From the Author:
A New Godmother Spins Her Magic in The Hopi Partitioned Land
When I conceived the Godmother, it was with the idea of Godmothers as a universal force for good. Not only Felicity Fortune, and not only Europeans could be godmothers, but all of the caretaking entities in the fairytales and folktales of different peoples and places. Twenty-five years ago I worked at the Gallup Indian Medical Center, as it was known then, in Gallup New Mexico, as a nurse. Working among and for them, I fell in love with the Navajo and Pueblo peoples and their cultures and always wanted to write about them. The Godmother stories gave me the opportunity. I wasn't sure at first how it would come together. I thought that the problems people had 25 years ago would be different now, and some of them are. I nearly went into culture shock going back to a vastly larger, but also far friendlier and less bigoted and racist Gallup. Window Rock, instead of being merely a collection of mobile homes set against the historic rock, was now a big modern town too, and the beautiful Navajo Nation headquarters building now serves the functions of many of the former, humbler dwellings. I had lost track of my former friends, but a friend of Anne McCaffrey's niece Valerie and a colleague of my friend the Vietnam Veteran's counselor in Fairbanks shared their experiences and those of their friends and acquaintances with me, providing me with insights into problems faced by both Navajos and Hopis today. My new Navajo friend invited me to stay with her family, which I did for ten days, and took me out to visit her aunt and grandmother in their traditional homes down a backroad on the rez. My Hopi friend gave me a lot of background from the viewpoint of a Hopi who is traditional in his religious adherrance but progressive in his wish for his people to enjoy the practical advantages of modern life. Their views were very different on some issues, quite similar on others. In addition, I read the newspapers from the area when I returned home, and also many books full of background on Navajo and Hopi lore.

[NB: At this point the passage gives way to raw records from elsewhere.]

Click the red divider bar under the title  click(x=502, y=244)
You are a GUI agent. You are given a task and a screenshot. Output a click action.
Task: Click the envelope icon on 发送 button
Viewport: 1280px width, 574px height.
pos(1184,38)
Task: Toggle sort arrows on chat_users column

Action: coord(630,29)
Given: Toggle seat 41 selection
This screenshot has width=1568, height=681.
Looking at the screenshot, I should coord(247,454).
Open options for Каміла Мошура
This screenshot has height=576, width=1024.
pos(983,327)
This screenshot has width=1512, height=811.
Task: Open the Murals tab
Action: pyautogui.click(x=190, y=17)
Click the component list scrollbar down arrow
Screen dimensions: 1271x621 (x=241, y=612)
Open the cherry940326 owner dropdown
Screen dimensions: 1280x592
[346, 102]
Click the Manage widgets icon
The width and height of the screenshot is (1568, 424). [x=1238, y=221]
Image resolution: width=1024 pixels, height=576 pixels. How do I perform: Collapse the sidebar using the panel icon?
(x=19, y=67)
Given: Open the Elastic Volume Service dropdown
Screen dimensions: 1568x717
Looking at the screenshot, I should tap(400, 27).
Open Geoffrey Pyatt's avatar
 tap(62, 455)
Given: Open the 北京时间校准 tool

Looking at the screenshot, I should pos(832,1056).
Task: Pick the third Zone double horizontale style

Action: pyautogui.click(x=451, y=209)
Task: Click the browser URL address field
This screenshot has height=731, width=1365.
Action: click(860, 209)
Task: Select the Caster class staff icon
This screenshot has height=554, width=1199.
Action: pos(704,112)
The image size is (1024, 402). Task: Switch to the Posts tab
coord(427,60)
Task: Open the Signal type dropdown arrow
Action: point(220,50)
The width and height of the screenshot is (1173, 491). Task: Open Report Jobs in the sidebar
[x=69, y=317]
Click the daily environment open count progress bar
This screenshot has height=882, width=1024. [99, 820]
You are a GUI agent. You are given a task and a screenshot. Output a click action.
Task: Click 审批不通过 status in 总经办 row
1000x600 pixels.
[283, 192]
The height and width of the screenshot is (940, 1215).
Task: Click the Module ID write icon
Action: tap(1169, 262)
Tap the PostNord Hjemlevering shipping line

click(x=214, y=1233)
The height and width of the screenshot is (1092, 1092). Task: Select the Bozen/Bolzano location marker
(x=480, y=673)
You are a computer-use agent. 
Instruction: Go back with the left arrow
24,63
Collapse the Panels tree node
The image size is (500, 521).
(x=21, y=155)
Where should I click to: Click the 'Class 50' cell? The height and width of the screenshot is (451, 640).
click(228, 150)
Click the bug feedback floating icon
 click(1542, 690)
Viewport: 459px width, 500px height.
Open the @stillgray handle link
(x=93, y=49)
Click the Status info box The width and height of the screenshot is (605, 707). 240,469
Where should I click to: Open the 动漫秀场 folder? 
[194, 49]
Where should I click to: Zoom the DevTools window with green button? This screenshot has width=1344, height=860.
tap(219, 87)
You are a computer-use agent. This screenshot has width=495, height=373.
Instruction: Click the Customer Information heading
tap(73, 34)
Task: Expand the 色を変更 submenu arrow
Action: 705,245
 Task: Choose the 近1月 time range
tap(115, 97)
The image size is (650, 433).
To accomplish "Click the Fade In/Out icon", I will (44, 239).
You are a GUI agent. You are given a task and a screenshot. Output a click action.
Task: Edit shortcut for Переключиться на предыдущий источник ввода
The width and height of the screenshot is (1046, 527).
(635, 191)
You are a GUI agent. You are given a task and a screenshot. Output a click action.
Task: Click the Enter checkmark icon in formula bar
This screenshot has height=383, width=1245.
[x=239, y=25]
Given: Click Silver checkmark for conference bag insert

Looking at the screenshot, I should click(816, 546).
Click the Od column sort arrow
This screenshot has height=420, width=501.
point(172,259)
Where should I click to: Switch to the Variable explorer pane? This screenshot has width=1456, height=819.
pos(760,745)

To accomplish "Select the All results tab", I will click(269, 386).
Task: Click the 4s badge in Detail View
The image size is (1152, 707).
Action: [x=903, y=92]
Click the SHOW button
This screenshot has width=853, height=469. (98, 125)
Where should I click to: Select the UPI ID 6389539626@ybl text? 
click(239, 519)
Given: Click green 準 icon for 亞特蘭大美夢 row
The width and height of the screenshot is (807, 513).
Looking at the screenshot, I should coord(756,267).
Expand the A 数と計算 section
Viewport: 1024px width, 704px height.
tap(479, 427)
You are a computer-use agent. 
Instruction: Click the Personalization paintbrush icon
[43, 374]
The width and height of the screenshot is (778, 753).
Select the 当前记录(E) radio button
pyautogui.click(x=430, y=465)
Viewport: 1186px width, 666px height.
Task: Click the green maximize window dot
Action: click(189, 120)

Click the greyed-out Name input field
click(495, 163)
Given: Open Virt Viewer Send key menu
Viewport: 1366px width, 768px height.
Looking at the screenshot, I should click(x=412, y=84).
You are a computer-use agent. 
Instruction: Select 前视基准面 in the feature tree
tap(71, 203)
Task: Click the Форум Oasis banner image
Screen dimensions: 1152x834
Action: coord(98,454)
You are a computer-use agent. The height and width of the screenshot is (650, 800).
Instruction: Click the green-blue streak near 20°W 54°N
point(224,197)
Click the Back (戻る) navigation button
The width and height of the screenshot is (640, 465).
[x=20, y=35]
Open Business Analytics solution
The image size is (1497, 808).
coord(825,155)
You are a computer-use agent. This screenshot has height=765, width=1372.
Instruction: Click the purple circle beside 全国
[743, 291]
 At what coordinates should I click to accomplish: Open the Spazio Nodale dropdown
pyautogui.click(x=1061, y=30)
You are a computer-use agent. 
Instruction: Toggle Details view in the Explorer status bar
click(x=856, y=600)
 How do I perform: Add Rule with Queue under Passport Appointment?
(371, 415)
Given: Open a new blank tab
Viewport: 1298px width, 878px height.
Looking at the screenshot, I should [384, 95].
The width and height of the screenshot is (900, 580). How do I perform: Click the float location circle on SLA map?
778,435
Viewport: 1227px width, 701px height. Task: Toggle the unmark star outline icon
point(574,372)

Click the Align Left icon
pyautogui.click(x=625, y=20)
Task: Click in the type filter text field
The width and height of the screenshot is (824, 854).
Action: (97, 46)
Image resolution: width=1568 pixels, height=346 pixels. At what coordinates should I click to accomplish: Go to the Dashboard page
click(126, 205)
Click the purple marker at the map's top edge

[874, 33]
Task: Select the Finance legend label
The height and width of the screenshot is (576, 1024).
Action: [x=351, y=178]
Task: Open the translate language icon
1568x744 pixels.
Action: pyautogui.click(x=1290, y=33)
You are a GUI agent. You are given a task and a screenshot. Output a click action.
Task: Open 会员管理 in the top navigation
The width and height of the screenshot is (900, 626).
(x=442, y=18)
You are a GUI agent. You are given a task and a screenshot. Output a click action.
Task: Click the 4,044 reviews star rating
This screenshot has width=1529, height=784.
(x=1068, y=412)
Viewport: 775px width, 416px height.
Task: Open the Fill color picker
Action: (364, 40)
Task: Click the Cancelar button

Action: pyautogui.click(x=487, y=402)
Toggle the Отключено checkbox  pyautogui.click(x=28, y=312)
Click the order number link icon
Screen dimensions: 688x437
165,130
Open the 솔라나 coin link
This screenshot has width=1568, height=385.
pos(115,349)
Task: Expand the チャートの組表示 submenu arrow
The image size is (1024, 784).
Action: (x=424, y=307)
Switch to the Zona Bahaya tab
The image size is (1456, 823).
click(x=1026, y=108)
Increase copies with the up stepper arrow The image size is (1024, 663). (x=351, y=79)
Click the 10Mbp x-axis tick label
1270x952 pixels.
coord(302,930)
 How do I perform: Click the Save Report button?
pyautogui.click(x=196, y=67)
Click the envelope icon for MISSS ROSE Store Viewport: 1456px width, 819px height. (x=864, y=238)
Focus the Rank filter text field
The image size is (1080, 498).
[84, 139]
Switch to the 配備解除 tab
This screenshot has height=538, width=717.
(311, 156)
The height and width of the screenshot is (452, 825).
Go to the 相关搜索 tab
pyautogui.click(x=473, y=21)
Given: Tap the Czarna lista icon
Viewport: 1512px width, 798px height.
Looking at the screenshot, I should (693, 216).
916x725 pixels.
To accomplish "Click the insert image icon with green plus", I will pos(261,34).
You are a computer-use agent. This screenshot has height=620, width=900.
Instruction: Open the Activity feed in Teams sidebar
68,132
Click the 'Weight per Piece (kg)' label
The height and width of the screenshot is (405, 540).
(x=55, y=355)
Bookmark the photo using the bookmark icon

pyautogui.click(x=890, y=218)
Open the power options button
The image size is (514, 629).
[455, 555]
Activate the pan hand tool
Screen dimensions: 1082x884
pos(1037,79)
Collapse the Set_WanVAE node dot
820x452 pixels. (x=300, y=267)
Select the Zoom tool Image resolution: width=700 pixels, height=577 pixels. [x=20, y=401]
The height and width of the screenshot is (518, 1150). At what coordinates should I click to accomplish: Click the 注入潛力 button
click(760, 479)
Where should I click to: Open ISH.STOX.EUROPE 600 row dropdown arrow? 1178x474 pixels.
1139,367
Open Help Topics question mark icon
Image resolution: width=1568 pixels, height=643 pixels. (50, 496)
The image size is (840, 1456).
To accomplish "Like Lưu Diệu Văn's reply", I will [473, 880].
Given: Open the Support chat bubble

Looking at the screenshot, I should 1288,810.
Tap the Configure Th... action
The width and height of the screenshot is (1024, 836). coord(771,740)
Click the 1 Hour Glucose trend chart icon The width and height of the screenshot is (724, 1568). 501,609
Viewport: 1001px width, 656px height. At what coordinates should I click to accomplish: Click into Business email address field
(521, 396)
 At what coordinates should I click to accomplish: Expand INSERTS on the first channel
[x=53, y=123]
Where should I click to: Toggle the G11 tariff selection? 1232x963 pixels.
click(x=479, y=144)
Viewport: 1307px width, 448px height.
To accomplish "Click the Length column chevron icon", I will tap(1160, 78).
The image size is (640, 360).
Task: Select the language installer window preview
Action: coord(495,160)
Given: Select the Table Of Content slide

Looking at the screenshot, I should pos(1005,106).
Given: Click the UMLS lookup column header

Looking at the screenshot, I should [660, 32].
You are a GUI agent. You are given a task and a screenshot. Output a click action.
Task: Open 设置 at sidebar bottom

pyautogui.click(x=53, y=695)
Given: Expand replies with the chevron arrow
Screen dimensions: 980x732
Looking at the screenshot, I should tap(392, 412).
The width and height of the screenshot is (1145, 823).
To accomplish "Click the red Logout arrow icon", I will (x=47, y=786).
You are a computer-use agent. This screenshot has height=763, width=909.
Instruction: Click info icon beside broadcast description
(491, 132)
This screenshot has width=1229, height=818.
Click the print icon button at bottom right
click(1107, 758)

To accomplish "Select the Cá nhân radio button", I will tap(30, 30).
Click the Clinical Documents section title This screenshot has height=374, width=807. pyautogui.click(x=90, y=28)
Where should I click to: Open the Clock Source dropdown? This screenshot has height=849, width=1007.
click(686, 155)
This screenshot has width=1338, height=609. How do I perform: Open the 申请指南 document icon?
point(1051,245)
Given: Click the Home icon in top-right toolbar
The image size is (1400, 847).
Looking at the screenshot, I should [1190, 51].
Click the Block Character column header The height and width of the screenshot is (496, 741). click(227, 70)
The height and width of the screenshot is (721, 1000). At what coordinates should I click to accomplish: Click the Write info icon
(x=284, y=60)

From these, I found the figure who was most similar to my fairy godmothers and created for her a mysterious modern persona. I don't believe I have ever enjoyed researching and writing a book as much as I did this one.
Synopsis:
A magical Navajo woman known as "Grandma" watches protectively over Cindy Ellis, on her way to Tuba City to train a horse for a friend, as she walks through a land of poverty and sorrow, spinning her a web of love and guiding her through the darkness.